4 Balanced Metrics for Tracking Agile Teams

[article]
Summary:
Whatever your feelings on metrics, organizations will expect them for your team. You don't want to measure only one aspect to the detriment of other information, but you also don't want to measure too many things and scatter your team's focus. Here are four metrics that balance each other out and help gauge an agile team's productivity, work quality, predictability, and health.

There are as many was to measure a project as there are to build it. Unfortunately, many of these metrics are useless. Eric Ries calls them "vanity metrics" because they look good and make you feel good but offer little in the way of actionable value.

Whatever your feelings on metrics, at the end of the day, organizations will expect and want them. With the yardstick of "helping the team to self-reflect and improve" and the caveat "your mileage may vary," here are my four go-to metrics for an agile team, along with some experiences on their effectiveness.

Four Interlocking Team Measures

Why are there four? If you only measure one key metric, it is easy to get tunnel vision. Be it the teams focusing on just making the metric better (often through gaming the system) or management using the measure to drive all decisions, you can end up with a product or organization that looks good but is really driving off a cliff.

Likewise, with as many as ten metrics it is more likely that different parts of the organization will focus on different metrics, driving a wedge into the efforts to align the organization. Humans best handle three to five concepts at a time, so four main metrics seemed like the optimal dashboard. 

Cycle Time
Cycle time is your direct connection to productivity. The shorter the cycle time, the more things are getting done in a given timebox.

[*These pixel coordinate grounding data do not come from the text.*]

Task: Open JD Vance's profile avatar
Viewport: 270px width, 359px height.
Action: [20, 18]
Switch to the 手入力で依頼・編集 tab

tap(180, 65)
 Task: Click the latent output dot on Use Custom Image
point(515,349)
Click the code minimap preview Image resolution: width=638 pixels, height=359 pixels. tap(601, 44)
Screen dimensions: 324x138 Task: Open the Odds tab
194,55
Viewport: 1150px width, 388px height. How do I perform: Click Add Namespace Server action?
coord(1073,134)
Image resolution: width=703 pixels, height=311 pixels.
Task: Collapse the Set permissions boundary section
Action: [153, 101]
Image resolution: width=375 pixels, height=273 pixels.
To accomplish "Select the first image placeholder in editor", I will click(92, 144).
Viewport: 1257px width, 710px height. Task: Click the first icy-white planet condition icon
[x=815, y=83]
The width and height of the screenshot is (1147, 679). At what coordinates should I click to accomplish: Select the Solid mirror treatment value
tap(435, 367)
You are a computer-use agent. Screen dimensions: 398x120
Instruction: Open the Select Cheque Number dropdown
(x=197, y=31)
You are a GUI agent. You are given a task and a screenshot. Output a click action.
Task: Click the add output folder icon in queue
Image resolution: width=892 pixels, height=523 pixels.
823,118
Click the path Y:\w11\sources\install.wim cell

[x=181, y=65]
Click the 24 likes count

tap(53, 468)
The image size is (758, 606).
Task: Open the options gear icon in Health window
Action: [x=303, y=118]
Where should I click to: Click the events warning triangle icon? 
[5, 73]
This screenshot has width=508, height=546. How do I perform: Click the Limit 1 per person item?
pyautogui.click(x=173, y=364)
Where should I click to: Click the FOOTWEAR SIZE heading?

You measure this from when work starts to when the feature is done. In software terms, I tend to think of this as "hands on keyboard" time. Measuring cycle time is best done automatically via your agile lifecycle tool of choice, though even measuring with a physical task board will give you useful data.

Escaped Defects
This measure is the connection between customer satisfaction and the team. The lower the defect rate, the more satisfied the customer is likely to be with the product. With a high escaped defect rate, even the most awesome product is going to have a lot of unsatisfied customers.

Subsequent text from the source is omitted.